# [Provided material]
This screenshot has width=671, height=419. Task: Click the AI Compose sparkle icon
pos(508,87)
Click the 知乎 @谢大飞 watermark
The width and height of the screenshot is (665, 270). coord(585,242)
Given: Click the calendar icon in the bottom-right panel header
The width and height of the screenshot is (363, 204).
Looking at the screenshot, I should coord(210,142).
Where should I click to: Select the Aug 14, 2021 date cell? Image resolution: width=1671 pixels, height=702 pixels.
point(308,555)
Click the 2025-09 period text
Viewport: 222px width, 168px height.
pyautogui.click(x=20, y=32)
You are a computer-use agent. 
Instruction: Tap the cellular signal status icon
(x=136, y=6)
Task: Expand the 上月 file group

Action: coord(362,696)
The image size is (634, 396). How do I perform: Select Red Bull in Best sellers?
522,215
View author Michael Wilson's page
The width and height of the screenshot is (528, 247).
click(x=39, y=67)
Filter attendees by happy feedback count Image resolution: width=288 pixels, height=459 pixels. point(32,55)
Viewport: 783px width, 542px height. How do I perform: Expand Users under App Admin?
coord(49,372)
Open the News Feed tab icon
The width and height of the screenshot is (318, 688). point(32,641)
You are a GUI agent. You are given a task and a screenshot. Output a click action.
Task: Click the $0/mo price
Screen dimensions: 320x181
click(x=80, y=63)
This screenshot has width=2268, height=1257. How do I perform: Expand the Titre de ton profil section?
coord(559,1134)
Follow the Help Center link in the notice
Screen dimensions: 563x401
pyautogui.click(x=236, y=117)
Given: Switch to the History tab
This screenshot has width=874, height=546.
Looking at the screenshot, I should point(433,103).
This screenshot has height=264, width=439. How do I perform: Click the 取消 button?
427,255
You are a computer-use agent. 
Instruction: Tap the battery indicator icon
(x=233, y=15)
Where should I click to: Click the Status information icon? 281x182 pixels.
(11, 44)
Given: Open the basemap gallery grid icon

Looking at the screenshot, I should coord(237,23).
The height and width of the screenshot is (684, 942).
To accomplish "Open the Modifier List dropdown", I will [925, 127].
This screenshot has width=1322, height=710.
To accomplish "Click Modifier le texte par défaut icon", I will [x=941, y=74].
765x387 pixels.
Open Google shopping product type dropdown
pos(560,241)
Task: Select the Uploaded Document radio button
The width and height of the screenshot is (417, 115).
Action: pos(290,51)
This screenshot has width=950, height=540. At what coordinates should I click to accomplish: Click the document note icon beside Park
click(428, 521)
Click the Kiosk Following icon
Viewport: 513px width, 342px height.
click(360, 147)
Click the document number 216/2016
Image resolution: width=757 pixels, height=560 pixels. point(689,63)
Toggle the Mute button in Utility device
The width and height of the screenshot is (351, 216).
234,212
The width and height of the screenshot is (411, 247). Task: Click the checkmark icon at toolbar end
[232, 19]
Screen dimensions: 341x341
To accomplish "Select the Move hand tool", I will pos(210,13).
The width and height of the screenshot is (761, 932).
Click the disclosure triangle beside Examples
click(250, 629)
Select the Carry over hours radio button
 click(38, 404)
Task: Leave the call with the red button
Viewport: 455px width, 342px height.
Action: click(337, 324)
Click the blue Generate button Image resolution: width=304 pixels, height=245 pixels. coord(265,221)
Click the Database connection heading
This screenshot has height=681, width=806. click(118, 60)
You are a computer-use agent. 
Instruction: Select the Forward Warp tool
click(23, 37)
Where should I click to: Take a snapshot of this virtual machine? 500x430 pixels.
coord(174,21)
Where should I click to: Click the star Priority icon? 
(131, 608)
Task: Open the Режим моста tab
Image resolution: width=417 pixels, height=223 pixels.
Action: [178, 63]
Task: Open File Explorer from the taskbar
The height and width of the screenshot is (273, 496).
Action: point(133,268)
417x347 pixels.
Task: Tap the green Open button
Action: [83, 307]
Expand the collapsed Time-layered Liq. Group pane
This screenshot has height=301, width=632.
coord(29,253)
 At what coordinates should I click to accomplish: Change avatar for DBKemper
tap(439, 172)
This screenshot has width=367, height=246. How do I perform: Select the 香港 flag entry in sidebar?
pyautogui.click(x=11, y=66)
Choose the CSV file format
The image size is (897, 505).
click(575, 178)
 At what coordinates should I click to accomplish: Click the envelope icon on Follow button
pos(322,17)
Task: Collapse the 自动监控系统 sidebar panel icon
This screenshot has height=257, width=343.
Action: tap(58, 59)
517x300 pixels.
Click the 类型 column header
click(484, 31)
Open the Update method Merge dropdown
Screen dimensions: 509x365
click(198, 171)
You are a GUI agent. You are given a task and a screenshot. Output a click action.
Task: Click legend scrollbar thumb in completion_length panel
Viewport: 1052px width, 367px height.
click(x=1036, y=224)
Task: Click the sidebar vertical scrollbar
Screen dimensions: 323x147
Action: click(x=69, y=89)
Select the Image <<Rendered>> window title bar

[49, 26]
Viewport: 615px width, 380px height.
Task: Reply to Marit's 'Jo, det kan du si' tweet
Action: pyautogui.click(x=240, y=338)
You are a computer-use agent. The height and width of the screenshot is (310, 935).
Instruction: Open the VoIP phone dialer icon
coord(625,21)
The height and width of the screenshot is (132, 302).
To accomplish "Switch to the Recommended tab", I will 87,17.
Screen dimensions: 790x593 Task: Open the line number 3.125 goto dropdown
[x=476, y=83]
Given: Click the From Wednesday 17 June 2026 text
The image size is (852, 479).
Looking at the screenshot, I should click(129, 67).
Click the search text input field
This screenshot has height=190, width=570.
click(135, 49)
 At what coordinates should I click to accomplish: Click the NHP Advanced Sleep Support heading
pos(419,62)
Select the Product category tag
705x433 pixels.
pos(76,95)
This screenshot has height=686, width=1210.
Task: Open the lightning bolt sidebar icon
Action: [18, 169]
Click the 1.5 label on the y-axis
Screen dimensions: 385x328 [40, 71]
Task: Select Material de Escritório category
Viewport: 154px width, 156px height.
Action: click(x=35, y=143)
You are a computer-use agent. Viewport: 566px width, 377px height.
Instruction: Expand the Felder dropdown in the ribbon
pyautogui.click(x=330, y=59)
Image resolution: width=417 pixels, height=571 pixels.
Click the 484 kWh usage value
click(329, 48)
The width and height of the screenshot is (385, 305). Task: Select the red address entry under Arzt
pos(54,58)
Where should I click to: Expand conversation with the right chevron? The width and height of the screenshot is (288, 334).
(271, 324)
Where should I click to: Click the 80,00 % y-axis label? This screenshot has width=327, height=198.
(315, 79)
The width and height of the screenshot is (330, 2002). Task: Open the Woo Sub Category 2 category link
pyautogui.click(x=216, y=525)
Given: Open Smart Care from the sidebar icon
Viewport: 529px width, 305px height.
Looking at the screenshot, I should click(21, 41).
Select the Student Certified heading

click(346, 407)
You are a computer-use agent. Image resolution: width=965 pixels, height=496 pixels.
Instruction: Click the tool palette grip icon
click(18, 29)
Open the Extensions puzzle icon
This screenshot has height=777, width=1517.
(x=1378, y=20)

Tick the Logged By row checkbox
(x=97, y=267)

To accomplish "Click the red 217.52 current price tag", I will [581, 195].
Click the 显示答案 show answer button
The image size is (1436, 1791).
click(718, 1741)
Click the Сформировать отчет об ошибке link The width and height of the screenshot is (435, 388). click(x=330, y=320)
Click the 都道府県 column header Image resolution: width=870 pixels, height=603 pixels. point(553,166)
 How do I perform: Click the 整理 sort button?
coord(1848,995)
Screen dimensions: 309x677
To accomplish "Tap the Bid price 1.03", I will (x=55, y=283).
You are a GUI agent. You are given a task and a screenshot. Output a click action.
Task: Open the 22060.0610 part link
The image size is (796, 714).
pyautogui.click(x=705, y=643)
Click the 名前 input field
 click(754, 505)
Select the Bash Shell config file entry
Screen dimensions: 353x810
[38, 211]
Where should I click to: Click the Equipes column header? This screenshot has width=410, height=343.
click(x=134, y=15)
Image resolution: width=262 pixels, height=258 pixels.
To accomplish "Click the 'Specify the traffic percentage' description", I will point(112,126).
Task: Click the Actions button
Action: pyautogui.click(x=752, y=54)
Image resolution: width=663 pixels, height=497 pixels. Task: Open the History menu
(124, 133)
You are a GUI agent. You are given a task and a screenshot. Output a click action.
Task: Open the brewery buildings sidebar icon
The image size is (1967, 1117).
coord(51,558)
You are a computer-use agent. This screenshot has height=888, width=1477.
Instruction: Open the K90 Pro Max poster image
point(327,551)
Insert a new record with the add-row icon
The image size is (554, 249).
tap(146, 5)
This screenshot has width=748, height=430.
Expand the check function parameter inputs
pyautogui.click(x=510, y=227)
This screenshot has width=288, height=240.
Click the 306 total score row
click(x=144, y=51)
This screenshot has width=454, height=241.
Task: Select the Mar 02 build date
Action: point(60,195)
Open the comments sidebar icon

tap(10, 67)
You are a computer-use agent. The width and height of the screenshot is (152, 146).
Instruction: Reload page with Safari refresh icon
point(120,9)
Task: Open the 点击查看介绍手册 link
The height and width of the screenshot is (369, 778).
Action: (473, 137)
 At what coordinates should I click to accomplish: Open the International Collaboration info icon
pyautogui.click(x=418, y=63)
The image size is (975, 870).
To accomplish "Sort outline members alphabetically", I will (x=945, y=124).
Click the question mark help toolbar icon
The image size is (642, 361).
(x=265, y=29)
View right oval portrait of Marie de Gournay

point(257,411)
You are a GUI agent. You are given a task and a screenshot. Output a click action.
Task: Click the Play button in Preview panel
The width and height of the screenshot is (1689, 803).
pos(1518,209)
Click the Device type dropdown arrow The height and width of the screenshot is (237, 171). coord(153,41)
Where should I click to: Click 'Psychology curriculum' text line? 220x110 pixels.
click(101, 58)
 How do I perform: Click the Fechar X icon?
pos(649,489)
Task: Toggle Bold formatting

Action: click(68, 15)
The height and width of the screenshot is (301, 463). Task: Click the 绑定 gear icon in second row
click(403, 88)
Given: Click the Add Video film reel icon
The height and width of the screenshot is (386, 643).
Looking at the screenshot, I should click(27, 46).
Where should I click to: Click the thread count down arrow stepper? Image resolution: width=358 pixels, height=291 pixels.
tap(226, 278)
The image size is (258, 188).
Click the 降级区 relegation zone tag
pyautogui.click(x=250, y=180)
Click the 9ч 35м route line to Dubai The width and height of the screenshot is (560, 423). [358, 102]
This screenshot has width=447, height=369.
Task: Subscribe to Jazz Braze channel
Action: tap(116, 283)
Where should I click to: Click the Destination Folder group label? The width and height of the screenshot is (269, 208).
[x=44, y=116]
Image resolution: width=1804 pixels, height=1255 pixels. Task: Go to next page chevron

# [What this task involves]
Keeping every character as it is, restate the lines above that run from the line with "Instruction: Click the tool palette grip icon" through the line with "Screen dimensions: 309x677", both included, and nothing else.

# [Written response]
Instruction: Click the tool palette grip icon
click(18, 29)
Open the Extensions puzzle icon
This screenshot has height=777, width=1517.
(x=1378, y=20)

Tick the Logged By row checkbox
(x=97, y=267)

To accomplish "Click the red 217.52 current price tag", I will [581, 195].
Click the 显示答案 show answer button
The image size is (1436, 1791).
click(718, 1741)
Click the Сформировать отчет об ошибке link The width and height of the screenshot is (435, 388). click(x=330, y=320)
Click the 都道府県 column header Image resolution: width=870 pixels, height=603 pixels. point(553,166)
 How do I perform: Click the 整理 sort button?
coord(1848,995)
Screen dimensions: 309x677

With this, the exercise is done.